Transformations
Developing lupus can be a life alternating experience. Stories in this area are about people who have grabbed that lemon and squeezed it into lemonade. These are people whose lives were changed by lupus but they turned that change into positive energy and are now pursing other goals and ambitions.
You are invited to submit your personal story to this website. Access the submission form here.
In the meantime, we invite you read the story below which appeared in the Spring 2006 issue of Lupus Now magazine.
Forging New Paths
Three women triumph as authors after lupus sidelined their first careers
By Resa Nelson
What happens to your career if you’re diagnosed with lupus? How do you continue when the symptoms become too difficult to manage? Some people negotiate to reduce their office hours or work from home. Others, however, are forced to give up their careers and face the challenge of “what do I do now?”

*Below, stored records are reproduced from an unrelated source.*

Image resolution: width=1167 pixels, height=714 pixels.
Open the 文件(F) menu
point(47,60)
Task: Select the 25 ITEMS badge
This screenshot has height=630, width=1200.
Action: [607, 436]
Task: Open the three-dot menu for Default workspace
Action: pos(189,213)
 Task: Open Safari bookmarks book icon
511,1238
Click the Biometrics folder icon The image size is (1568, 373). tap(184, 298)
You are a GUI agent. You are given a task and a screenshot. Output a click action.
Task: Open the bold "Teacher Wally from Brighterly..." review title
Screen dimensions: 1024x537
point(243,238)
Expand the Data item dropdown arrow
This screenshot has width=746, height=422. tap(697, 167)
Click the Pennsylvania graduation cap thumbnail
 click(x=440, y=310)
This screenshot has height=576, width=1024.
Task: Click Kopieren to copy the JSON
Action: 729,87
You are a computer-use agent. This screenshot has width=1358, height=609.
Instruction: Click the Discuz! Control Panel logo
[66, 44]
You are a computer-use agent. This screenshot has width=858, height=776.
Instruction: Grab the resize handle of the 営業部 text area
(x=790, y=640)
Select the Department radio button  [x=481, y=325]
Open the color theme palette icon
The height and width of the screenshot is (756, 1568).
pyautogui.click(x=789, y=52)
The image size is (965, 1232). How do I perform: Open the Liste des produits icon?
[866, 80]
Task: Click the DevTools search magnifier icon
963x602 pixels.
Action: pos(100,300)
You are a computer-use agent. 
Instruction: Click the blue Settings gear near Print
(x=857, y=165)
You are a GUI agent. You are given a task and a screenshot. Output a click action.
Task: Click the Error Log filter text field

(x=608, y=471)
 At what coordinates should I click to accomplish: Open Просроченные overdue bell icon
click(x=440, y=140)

Meet three women with lupus who refused to let the “what next?” question slow their momentum to make a difference. These women all rose to the occasion and found new careers and success in the literary world—reaching their audiences one page at a time.
Reveling in Red
Amy Butler Greenfield was on a path to becoming a history professor when she was diagnosed with lupus at age 26. Recalling how her hands had ballooned, Greenfield says, “I was in excruciating pain most of the time and it felt like my body was falling apart.”
Greenfield suspects she experienced lupus symptoms as young as age 17. “I occasionally get laryngitis, which is one of the more bizarre symptoms that people get.”
While working toward earning a Ph.D., she found it painful to type, her joints were aching, and being in the sun was difficult. "I thought it was just stress. I was going through oral exams for my Ph.D., and I was getting married and moving abroad."
Greenfield, now 37, says on one hand, she was grateful for what she’d already experienced in life. She had lived in England, traveled to Spain, earned two college degrees, and married “a wonderful man.” On the other hand, she wondered, what now?
Newly married, she took a leave of absence from her Ph.D. program to manage her health. The goal of living an academic life lost its appeal, and Greenfield asked herself what she really wanted to accomplish. The answer soon became clear. "I wanted to write a book that somehow told a story that spoke to people."
“It was less than a month from the time I decided not to go back [to the Ph.D. program] that the idea for A Perfect Red came to me,” Greenfield says. “I don’t think that’s a coincidence. I’ve always heard that a clenched fist can’t accept anything. You have to have an open hand. You have to let go for it to be filled. So this book was the gift I got that I would not have gotten any other way. It stretched me as a historian more than a dissertation would have done. It was the kind of book I wanted to write."